Conforme deliberado pelos servidores públicos em Assembleia Geral Extraordinária Conjunta realizada no dia 28 de novembro, em Palmas, o dia 06 de novembro de 2012 será dia de paralisação para o Poder Executivo tocantinense. Os serviços essenciais, como a Saúde, serão preservados. No entanto, o atendimento e as atividades nas demais funções da administração serão paralisados em protesto contra o Governo, pelo não pagamento da data-base 2012.
A paralisação acontecerá em todos os órgãos na Capital e no interior do Tocantins. Conforme decisão aprovada pelos servidores públicos, a manifestação é pacífica e os servidores irão ao trabalho normalmente, mas não realizarão nenhuma atividade. Os servidores também usarão roupas de cor preta, simbolizando o descontentamento com o Governo.
A data-base é a revisão geral anual das perdas inflacionárias, acumuladas nos últimos 12 meses. É um direito do servidor público garantido no inciso X do art. 37 da Constituição Federal e pelas leis estaduais: Lei 2.530/2011 (LDO 2012), em seu artigo 48 e Lei nº 1.850, de 29 de novembro de 2007. Conforme a lei, é estabelecido o dia 1º de outubro de cada ano como a data-base para se realizar a revisão geral anual.
Em 2012, apenas os servidores do Poder Executivo ainda não receberam a revisão. Em março, o Governo, através do Secretário da Administração, Lúcio Mascarenhas, assinou um acordo com as entidades classistas, comprometendo-se a pagar a data-base conforme previsto em lei. No entanto, chegado o mês de outubro, o Governo descumpriu o acordo e afirmou não ter mais como pagar a data-base conforme garantido aos servidores públicos e registrado em Ata.

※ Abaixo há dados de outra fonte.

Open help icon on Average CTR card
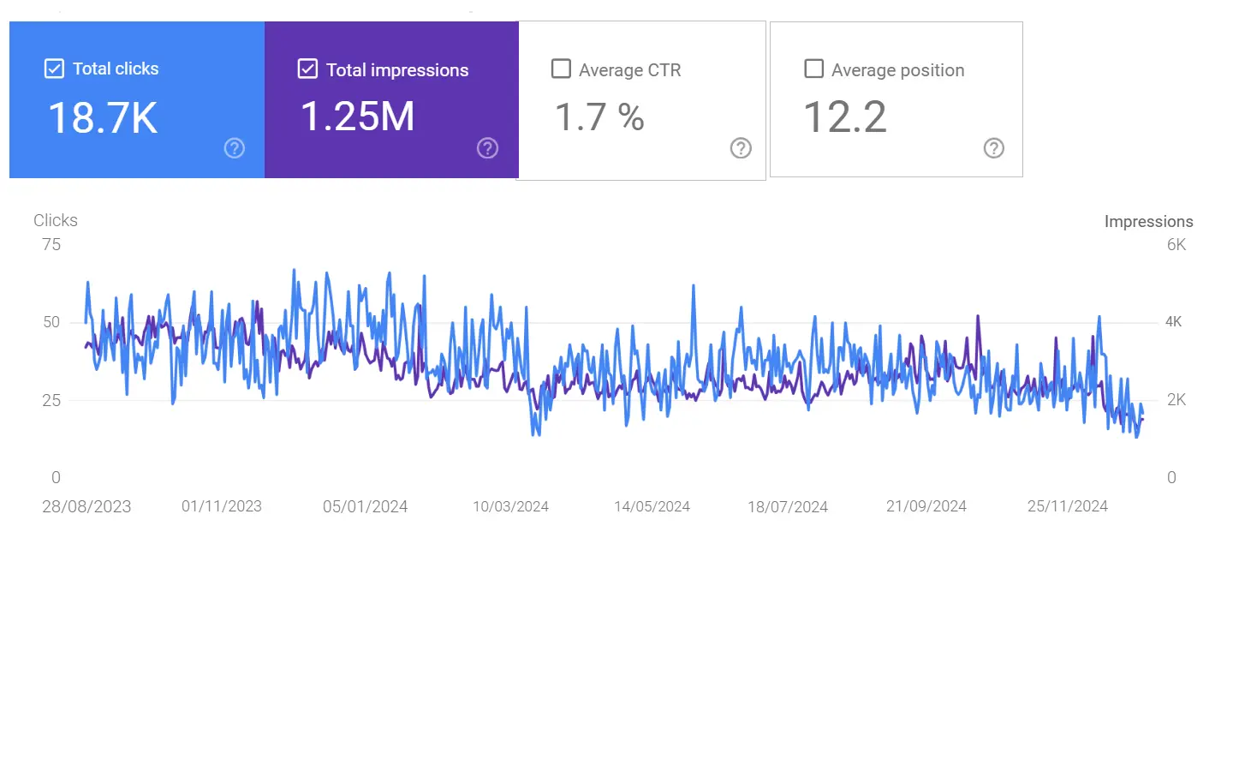Image resolution: width=1233 pixels, height=771 pixels. pyautogui.click(x=741, y=148)
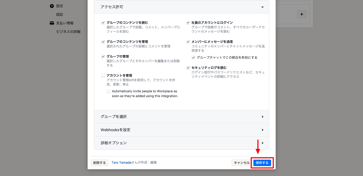Click the キャンセル button
This screenshot has width=363, height=176.
[242, 163]
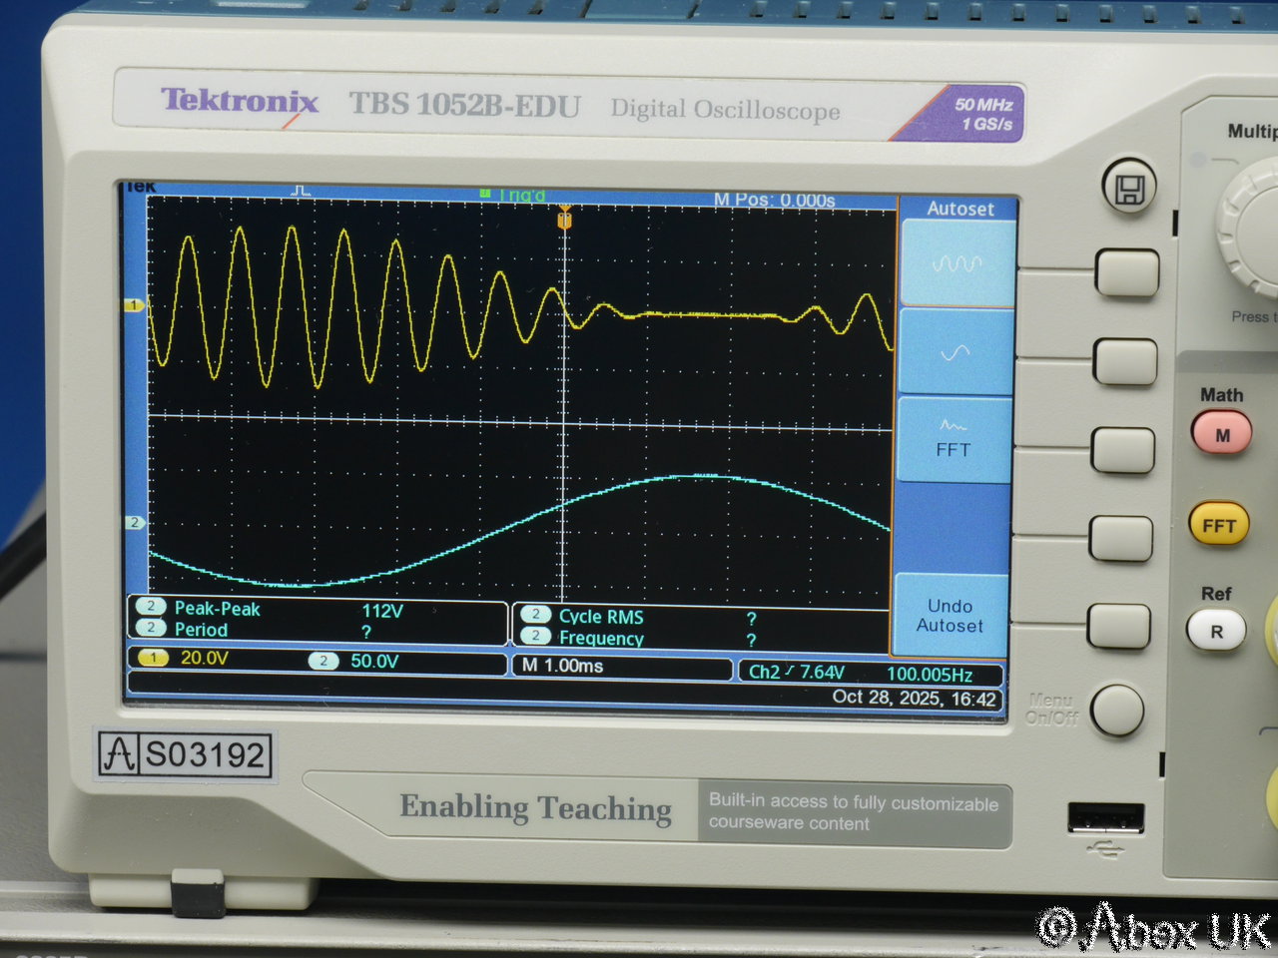Viewport: 1278px width, 958px height.
Task: Choose the on-screen FFT menu option
Action: click(954, 440)
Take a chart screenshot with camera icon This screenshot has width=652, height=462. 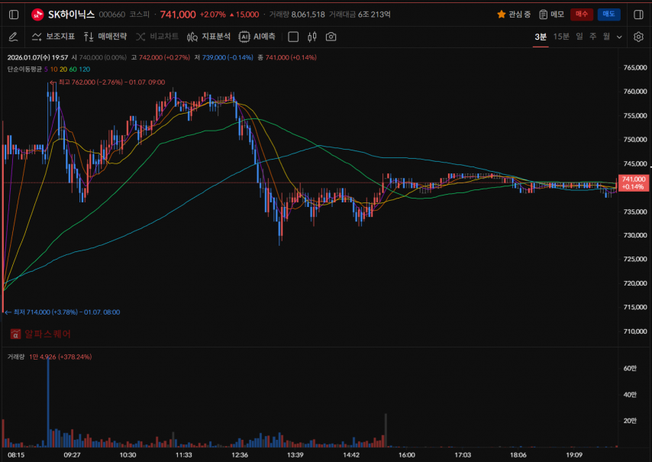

Desde então, representantes de 16 entidades classistas dos servidores do Poder Executivo vem tentando renegociar o pagamento, junto ao Governo. Diversas reuniões de negociação aconteceram. No entanto, até o presente momento, o pagamento da data-base é incerto.
Perseguição
Os Sindicatos orientam os servidores públicos que estiverem recebendo ameaças e sendo perseguidos em virtude da participação na paralisação do dia 06, para entrarem em contato com os departamentos jurídicos de seus respectivos sindicatos e denunciar a situação.